• _YOUR INSTRUCTIONS_
All that should come back is the lines of the data below from the one containing "You are a GUI" to the one containing "Task: Click the", inclusive, exactly as they stand.

• _PROVIDED MATERIAL_
--- START ---

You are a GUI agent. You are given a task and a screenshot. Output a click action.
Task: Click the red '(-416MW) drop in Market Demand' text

--- END ---
--- START ---

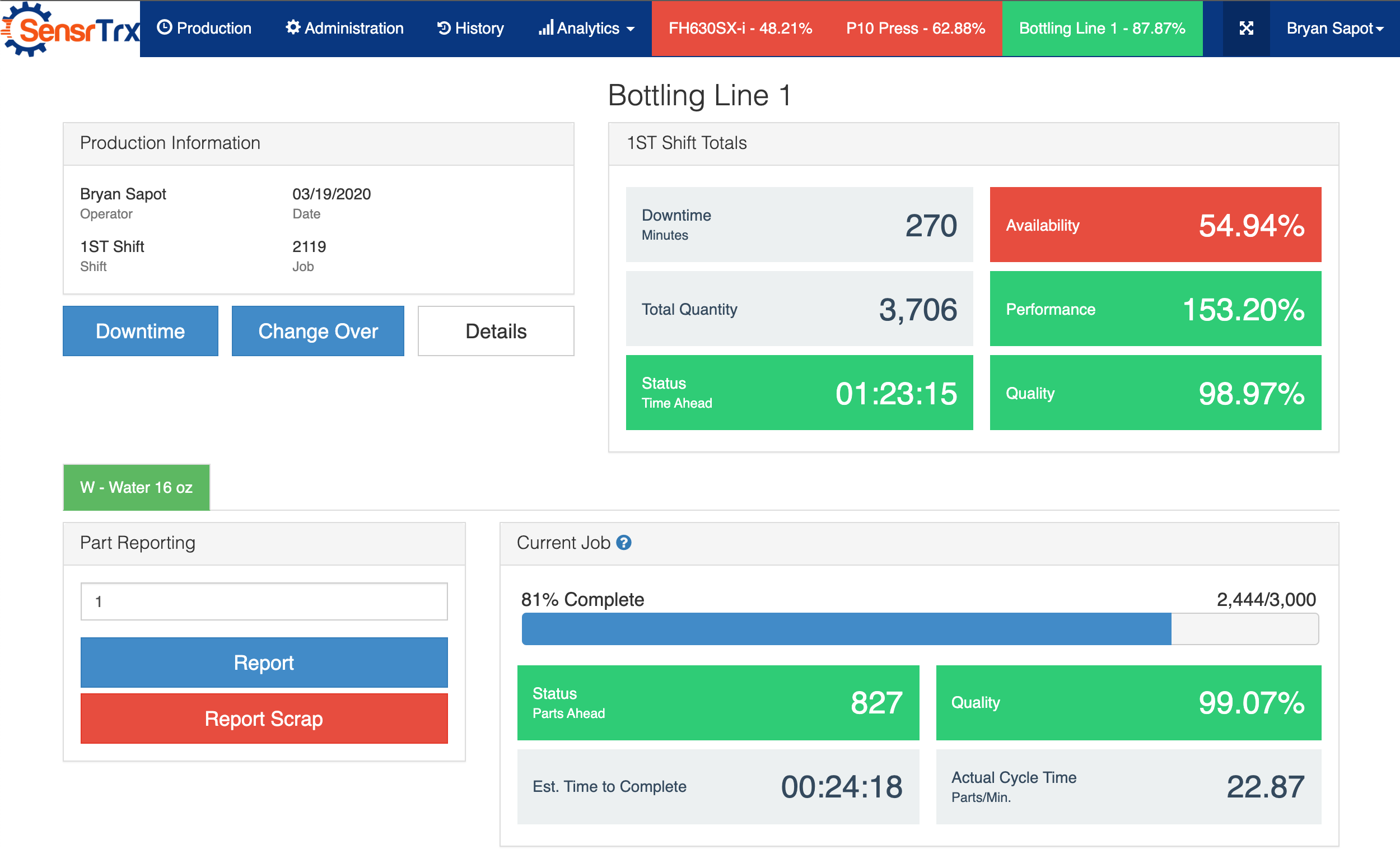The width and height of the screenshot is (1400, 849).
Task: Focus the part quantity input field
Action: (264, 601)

--- END ---
--- START ---

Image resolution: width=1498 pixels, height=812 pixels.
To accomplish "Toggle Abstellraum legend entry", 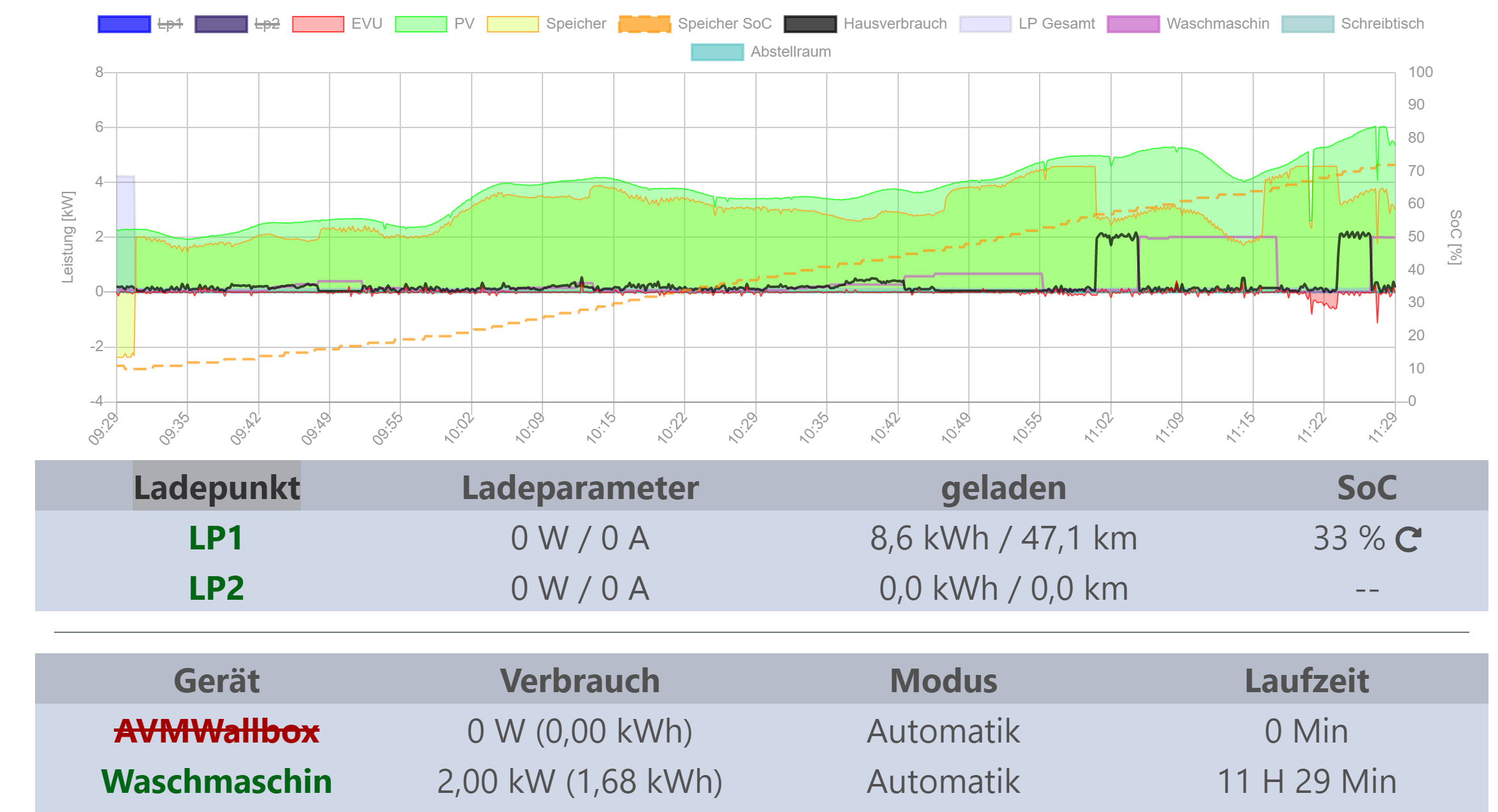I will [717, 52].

--- END ---

• _EXERCISE RESULT_
You are a GUI agent. You are given a task and a screenshot. Output a click action.
Task: Click the red '(-416MW) drop in Market Demand' text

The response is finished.